(Artikel):
Der derzeitige Status Quo im Verkehrsbereich mit Blick auf THC führt zu Sanktionierung unschuldiger Bürgerinnen und Bürger und trägt eben nicht zur Verkehrssicherheit bei. Fakt ist und bleibt: Bekifft und berauscht fahren ist und bleibt verboten. Sowohl in Deutschland als auch in Hessen. Wer aber am Freitag oder Samstag Cannabis konsumiert - so wie andere Bier oder Wein trinken - ist am Montag fahrtüchtig, auch wenn der THC-Wert im Blut über der Nachweisgrenze liegt. Diesen Menschen, die nichts falsch gemacht haben und auch niemanden in Gefahr gebracht haben, wird mit der Festlegung eines THC-Grenzwertes im Straßenverkehrsgesetz Rechtssicherheit gegeben.

(Erfasste Daten):
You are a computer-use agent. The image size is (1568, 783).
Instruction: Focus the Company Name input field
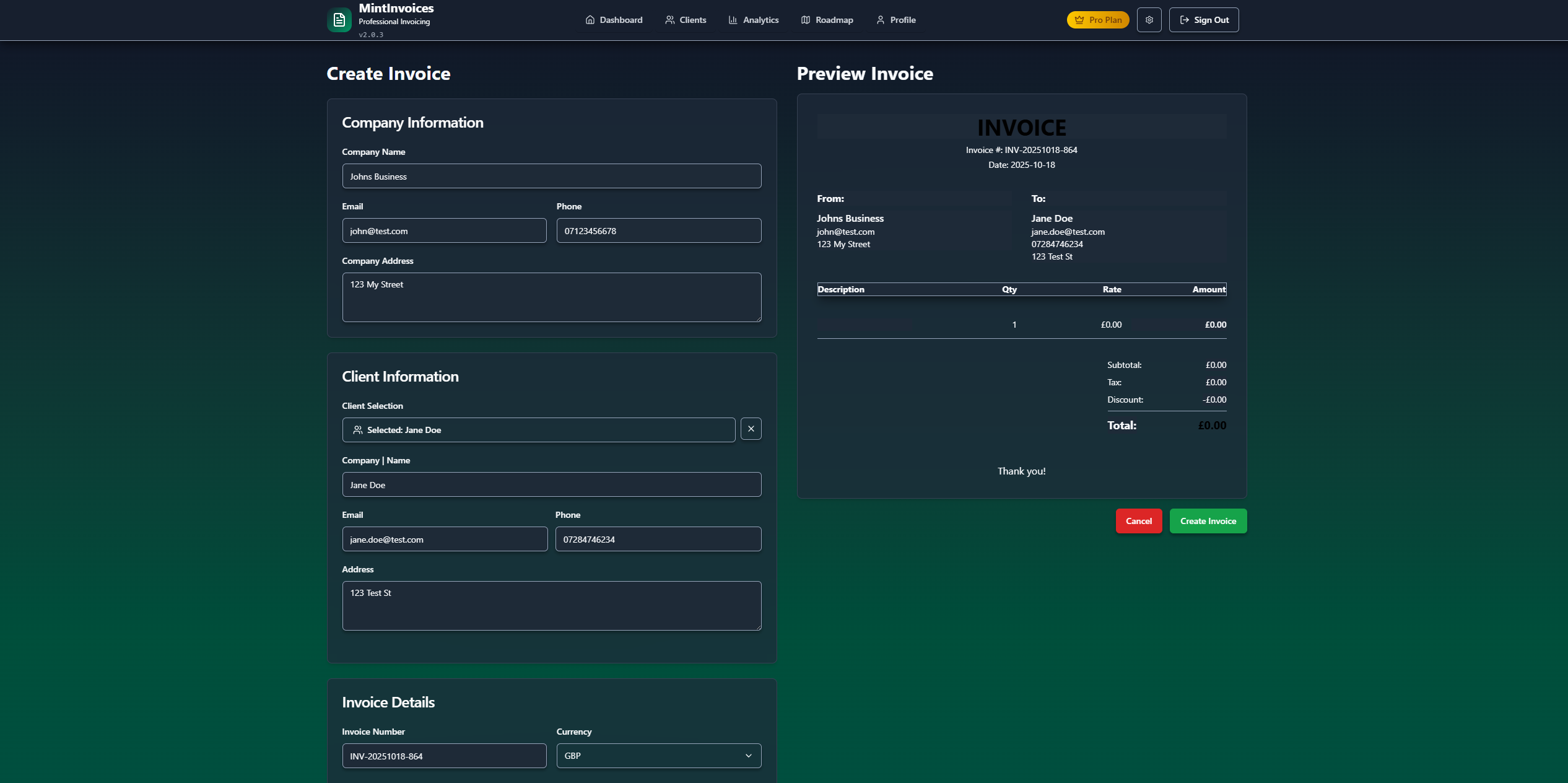tap(551, 177)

(Aufgabe): Schreibe den Abschnitt des Artikels zwischen „Der derzeitige Status“ und „Straßenverkehrsgesetz Rechtssicherheit gegeben.“, beide eingeschlossen, neu und setze dabei „Sekt“ anstelle von „Bier“ ein. Die Auflistung hat mit dem Artikel nichts zu tun.

(Ergebnis):
Der derzeitige Status Quo im Verkehrsbereich mit Blick auf THC führt zu Sanktionierung unschuldiger Bürgerinnen und Bürger und trägt eben nicht zur Verkehrssicherheit bei. Fakt ist und bleibt: Bekifft und berauscht fahren ist und bleibt verboten. Sowohl in Deutschland als auch in Hessen. Wer aber am Freitag oder Samstag Cannabis konsumiert - so wie andere Sekt oder Wein trinken - ist am Montag fahrtüchtig, auch wenn der THC-Wert im Blut über der Nachweisgrenze liegt. Diesen Menschen, die nichts falsch gemacht haben und auch niemanden in Gefahr gebracht haben, wird mit der Festlegung eines THC-Grenzwertes im Straßenverkehrsgesetz Rechtssicherheit gegeben.